Amnesty International — Ousmane Diallo

L’après-midi s’est poursuivi dans les locaux d’Amnesty International, où la délégation a rencontré le chercheur Ousmane Diallo, qui a dressé un état des lieux humanitaire et sécuritaire de la région. La rencontre a pris une résonance particulière dans le contexte du jour, le Niger ayant adopté ce même jour une loi criminalisant les pratiques LGBTQIA+. Cela a été l’occasion d’aborder les nouvelles restrictions en vigueur au Sénégal, ainsi que la manière dont elles sont perçues et accueillies par la population et la jeunesse. Ousmane Diallo a également mis en lumière une tendance de fond à l’échelle régionale, celle des révisions successives des codes pénaux dans plusieurs pays d’Afrique de l’Ouest, qui traduisent un recul progressif des libertés individuelles.

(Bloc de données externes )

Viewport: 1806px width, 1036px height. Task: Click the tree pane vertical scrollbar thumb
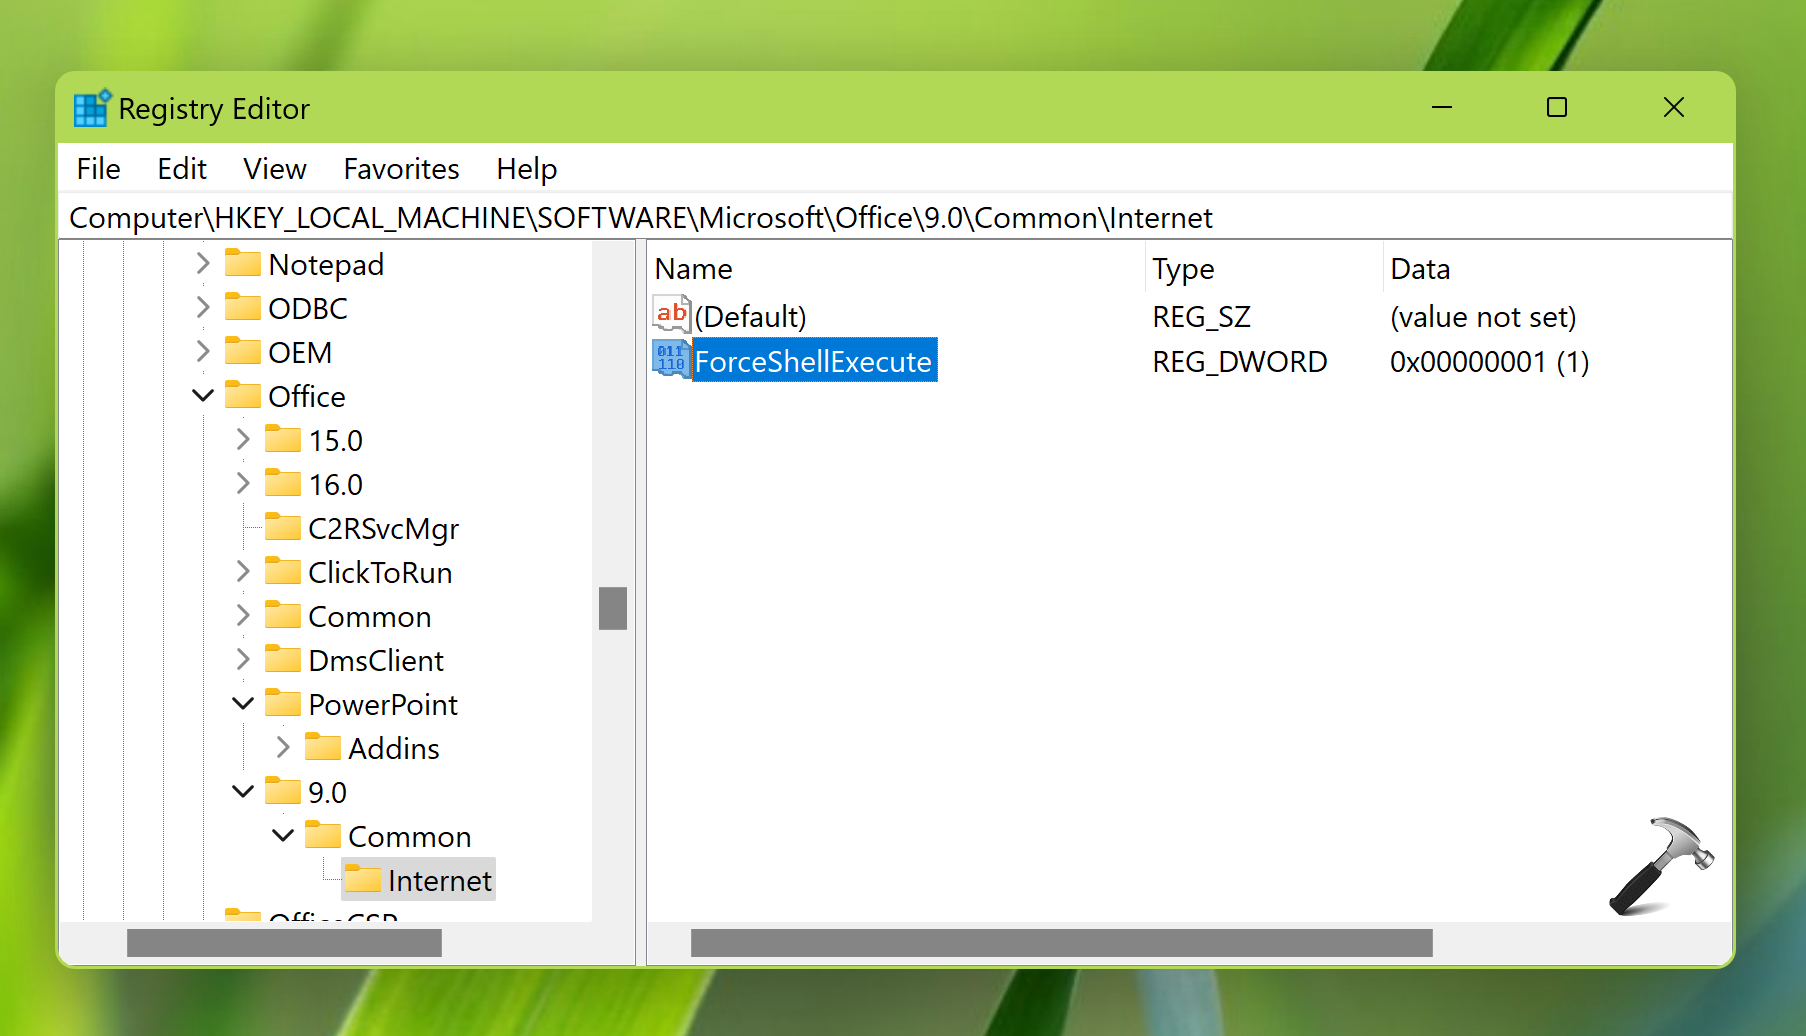[x=612, y=608]
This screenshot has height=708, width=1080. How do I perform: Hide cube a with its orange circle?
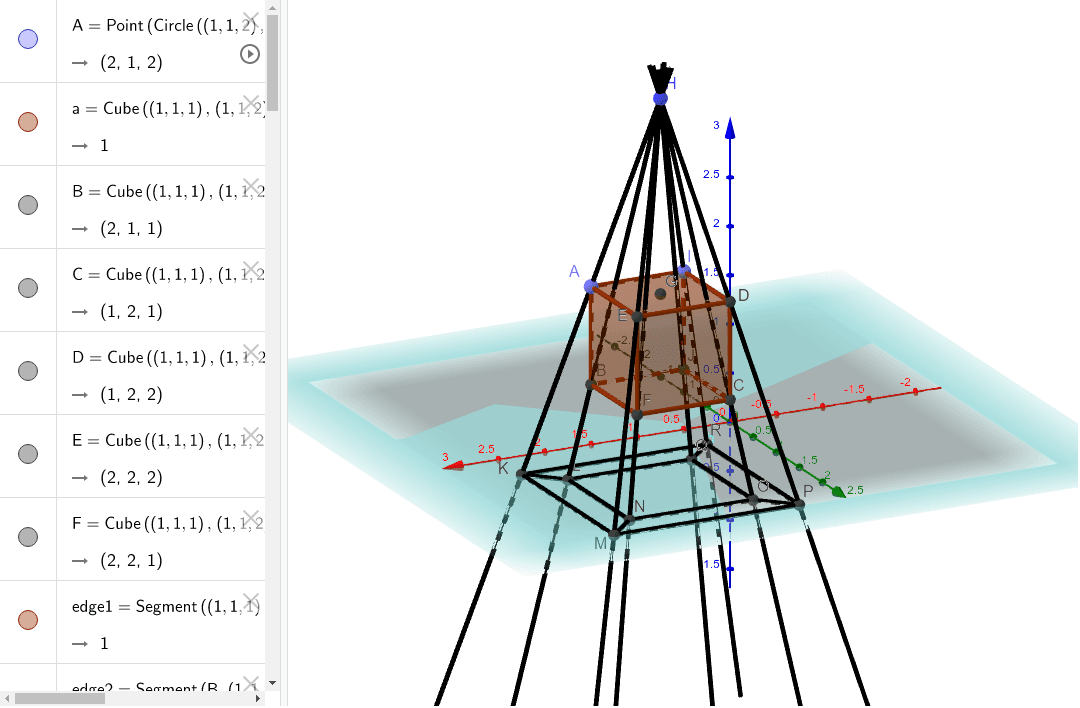pos(27,122)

Wathi et International Crisis Group

Cette deuxième journée s’est conclue autour d’un dîner réunissant des représentants du think tank Wathi et des chercheurs d’International Crisis Group (ICG) à Dakar. Les échanges ont permis d’en apprendre davantage sur la genèse de Wathi et les travaux menés par ICG, mais également sur la réalité du métier de chercheur au Sénégal, ses contraintes et ses marges de manœuvre. La situation au Mali et ses répercussions sur le Sénégal ont également été au cœur des discussions.

Troisième journée

Consortium Jeunesse Sénégal

Pour ouvrir cette troisième et dernière journée, la délégation a rencontré le Consortium Jeunesse Sénégal, une alliance créée par des jeunes pour des jeunes, qui fédère des partenaires autour de l’autonomisation de la jeunesse sénégalaise. Les échanges ont dressé un tableau préoccupant de la situation. Dans un pays où plus de 97 % de l’économie relève du secteur informel, où le chômage progresse et où la croissance s’essouffle, la jeunesse manque cruellement de perspectives. Un constat pessimiste qui amène certains à envisager une évolution de la situation comparable à celle connue par le Mali voisin.

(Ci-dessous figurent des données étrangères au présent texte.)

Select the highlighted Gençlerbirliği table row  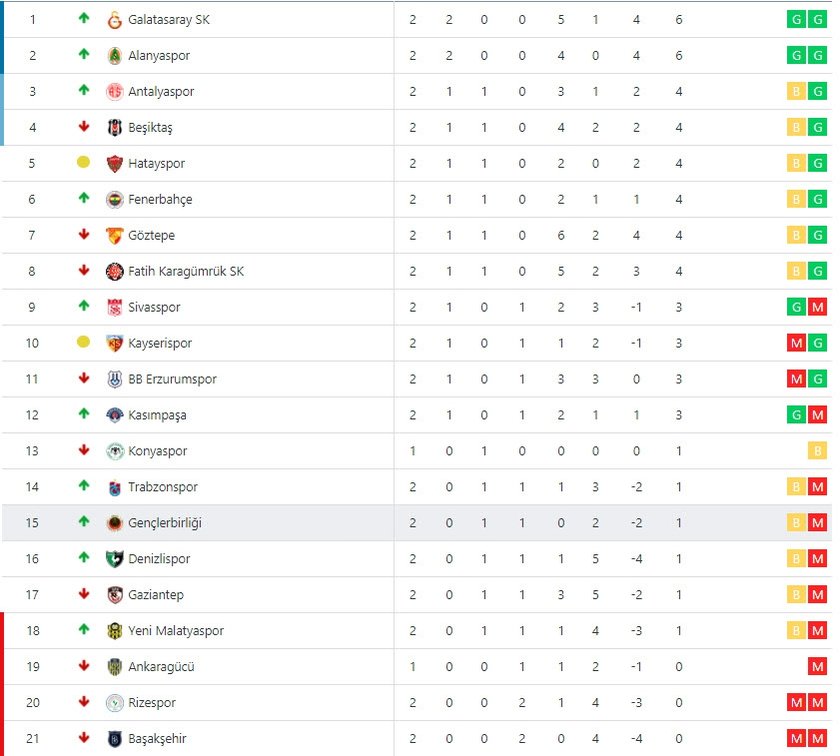tap(420, 523)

Face à ces défis, des initiatives locales tentent néanmoins d’ouvrir des voies alternatives. Le slam est ainsi mobilisé comme outil de réengagement auprès des jeunes en décrochage scolaire, tandis que des centres de formation gratuits aux travaux manuels sont progressivement mis en place au sein des communautés, offrant des débouchés concrets à ceux que le système éducatif traditionnel n’a pas su retenir.

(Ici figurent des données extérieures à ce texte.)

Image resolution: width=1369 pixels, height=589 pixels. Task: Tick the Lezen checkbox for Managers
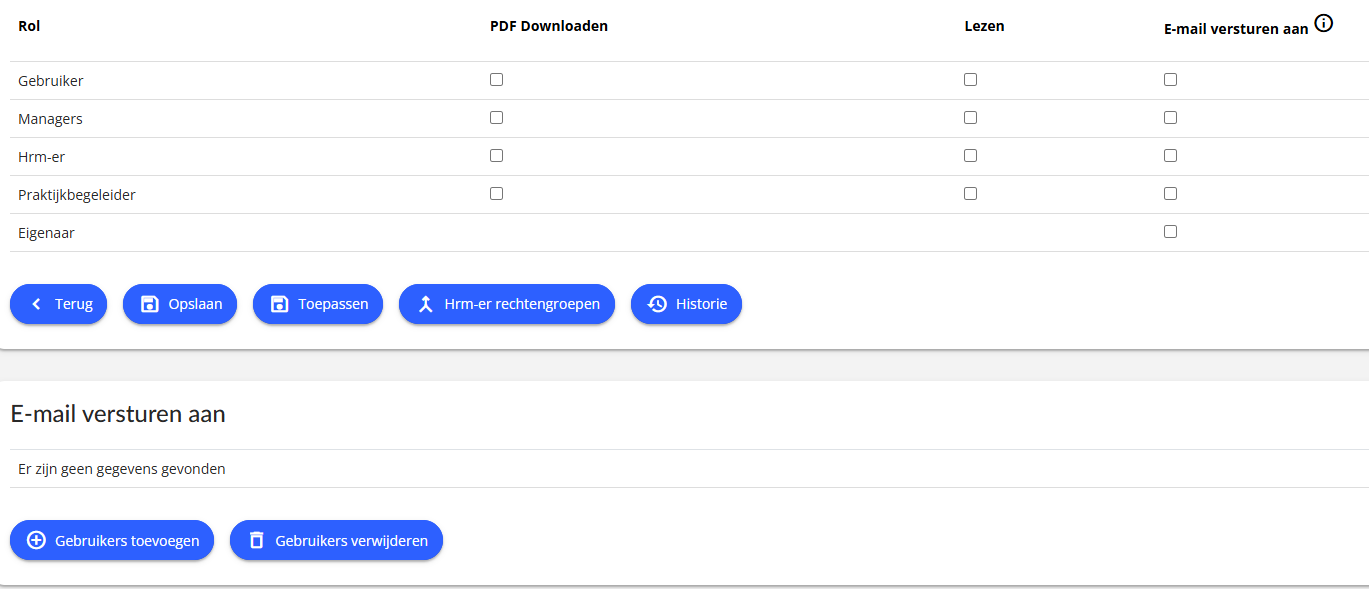tap(970, 118)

La question des traumatismes collectifs a également été abordée, dans le sens des blessures partagées par toute une nation et de leur impact durable sur le développement du pays. Le Sénégal porte des héritages qui continuent de peser sur les dynamiques sociales et politiques contemporaines. La mémoire de la colonisation, les inégalités structurelles qu’elle a engendrées, mais aussi les tensions politiques récentes et la répression des mouvements de jeunesse ont laissé des traces dans le tissu social. Ces traumatismes non traités alimentent une défiance vis-à-vis des institutions, freinent la cohésion nationale et compliquent la construction d’un projet collectif fédérateur. La jeunesse, en première ligne de ces fractures, en porte souvent le poids sans disposer des outils pour les nommer ou les dépasser.

Île de Gorée

Pour clore ce voyage d’étude, la délégation a visité l’île de Gorée, lieu de mémoire de l’esclavage classé au patrimoine mondial de l’UNESCO, une conclusion saisissante pour une mission consacrée aux défis et aux espoirs d’un continent en mouvement.